Goghing on a culture trip

Day 29

Sunday found us taking a Van Gogh tour. There were seven of us plus the driver/guide Nicolas touring in a Mercedes van.

We made the one hour journey to Arles where Van Gogh lived for a year and was highly productive producing many pieces on canvas and drawings on paper. This is where he also suffered three psychotic episodes including the situation where he cut off part of his ear and gave it to a prostitute.

Some of his most famous works were done here including Yellow Café of which we have a print hanging over our fireplace. I was busy talking with one of the travellers on the tour and wasn’t catching all of the guides dialogue on the painter when I spotted a plaque displaying the painting in a courtyard and was lined up to take a picture of the plaque when Carol removed the phone from my hand and showed me that we were actually standing in front of the cafe itself.
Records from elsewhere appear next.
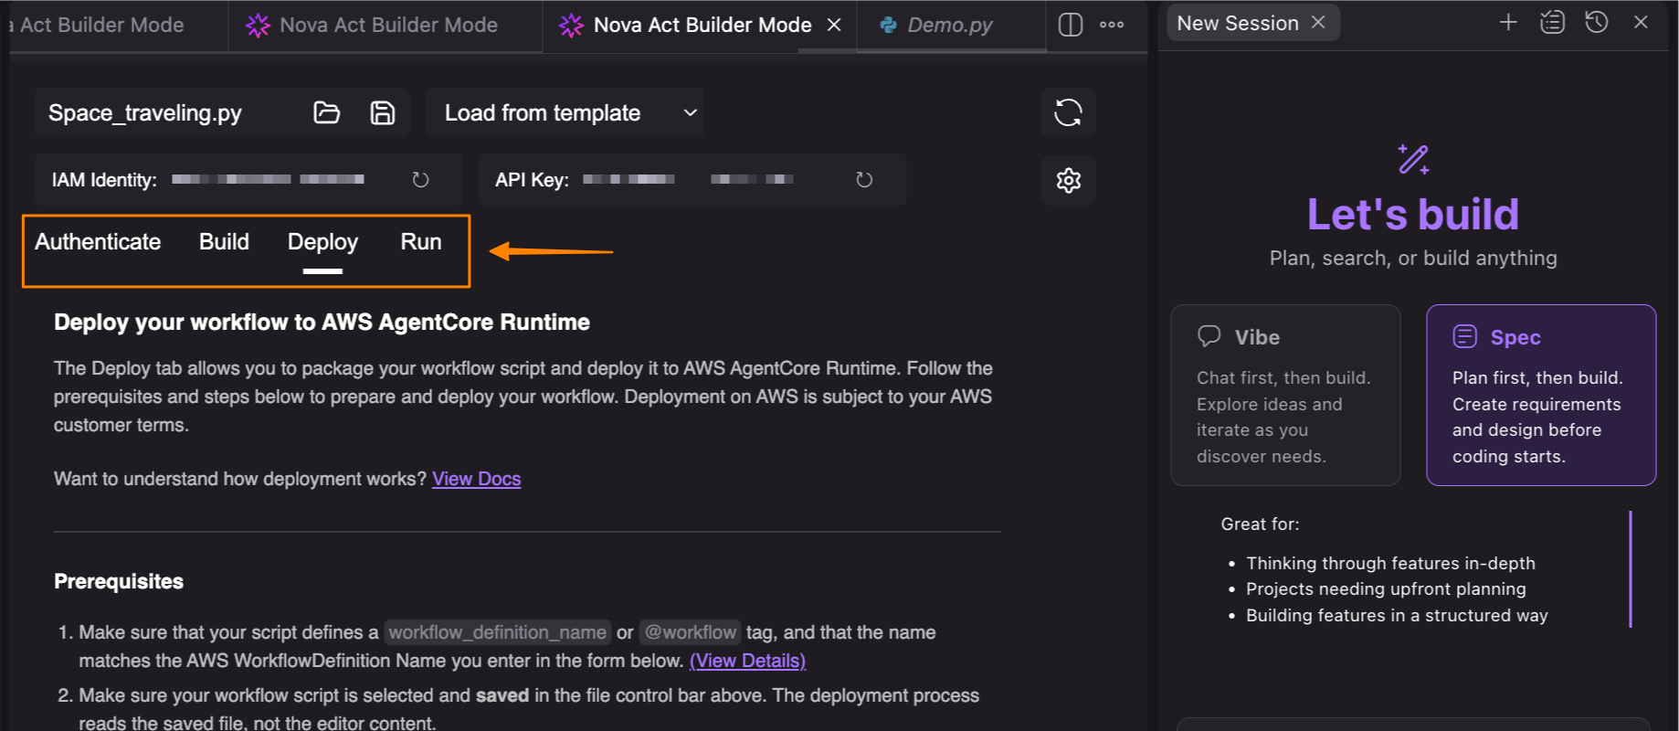
Task: Open session history clock icon
Action: tap(1596, 23)
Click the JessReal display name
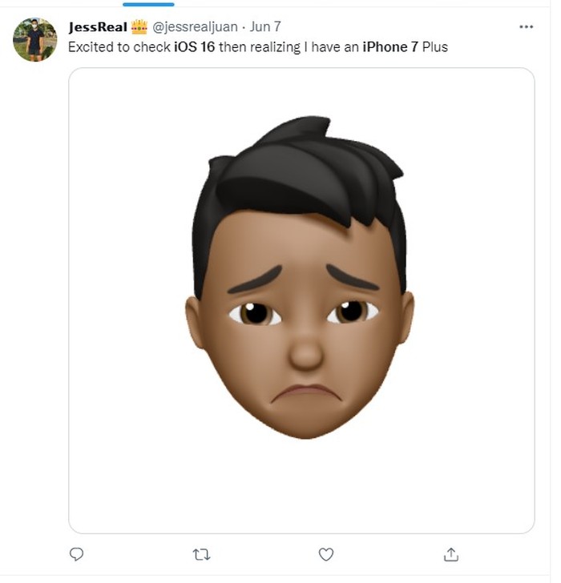561x583 pixels. [x=98, y=27]
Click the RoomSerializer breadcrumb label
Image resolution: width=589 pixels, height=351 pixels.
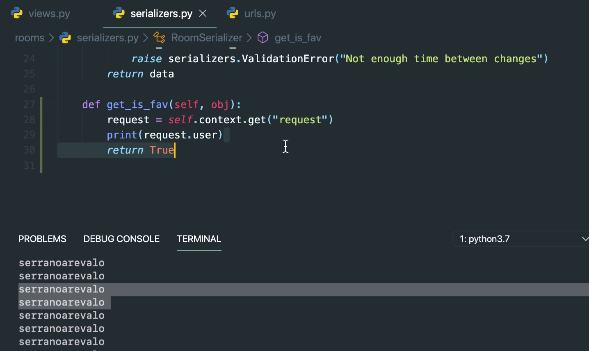pyautogui.click(x=206, y=37)
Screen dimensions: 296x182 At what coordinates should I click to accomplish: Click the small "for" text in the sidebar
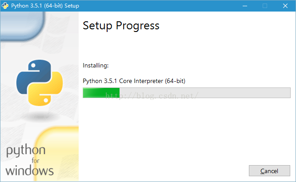coord(36,161)
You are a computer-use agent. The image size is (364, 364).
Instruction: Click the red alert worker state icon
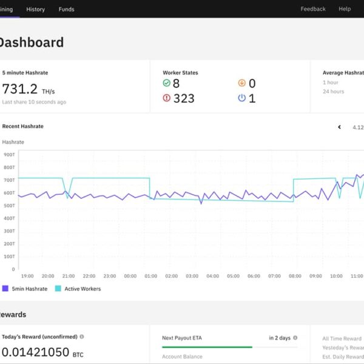pos(167,98)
Duh. Click click click.

Later we were off to Les Baux de Provence where there was a spectacular Van Gogh show in an old underground rock quarry. The large rooms with towering ceilings were displaying a massive interconnected light show of many of his works. They were all moving and changing in unison with music playing all around us. The show is called Carrières Lumières and was very well-attended with cars parked hundreds of meters away along every possible roadway. The light show was displaying all of his major works on the walls. The booming sound system was playing classical pieces, along with Nina Simone, Janis Joplin, and much more the entire time. Check it out on YouTube as it doesn’t do it justice to describe it in words.

The final stop was in Saint-Rémy where Van Gogh spent a year in the sanitorium trying to stabilize his life. He was very prolific here as well and created more than one hundred paintings and drawings while also working in and around the gardens. Around the grounds were plaques with some of the works that he created while in Saint-Rémy We walked about the grounds briefly but didn’t pay the price to see his actual room, but it was very enlightening anyways.

Then an hour-long return trip with Nicolas narrating in both French (for the Spanish couple) and English all of the history surrounding the towns and countryside we were travelling through on our way back to Avignon and our trip was complete.

The group we travelled with included a nice elderly (our age) Spanish couple who didn’t speak any English and kept to themselves for the most part, a gentleman from Hong Kong who was a seasoned traveler and wished everyone could experience his home country, and an Aussie couple who I spent the bulk of my time with. Grant and I were on the same page on many topics and we talked about our travels and traded stories. They were on a three month journey through Europe which seemed long at the time but it isn’t that hard to find travellers taking months off to explore other cultures.

There is a Van Gogh presentation at Musée d’Orsay in Paris that we’ll see when we’re there near the end of our trip. Now that we have some background on him and have seen the very places where he was creating his masterpieces it will open our minds to the circumstances that were his inspiration when we view the actual pieces. I can’t wait.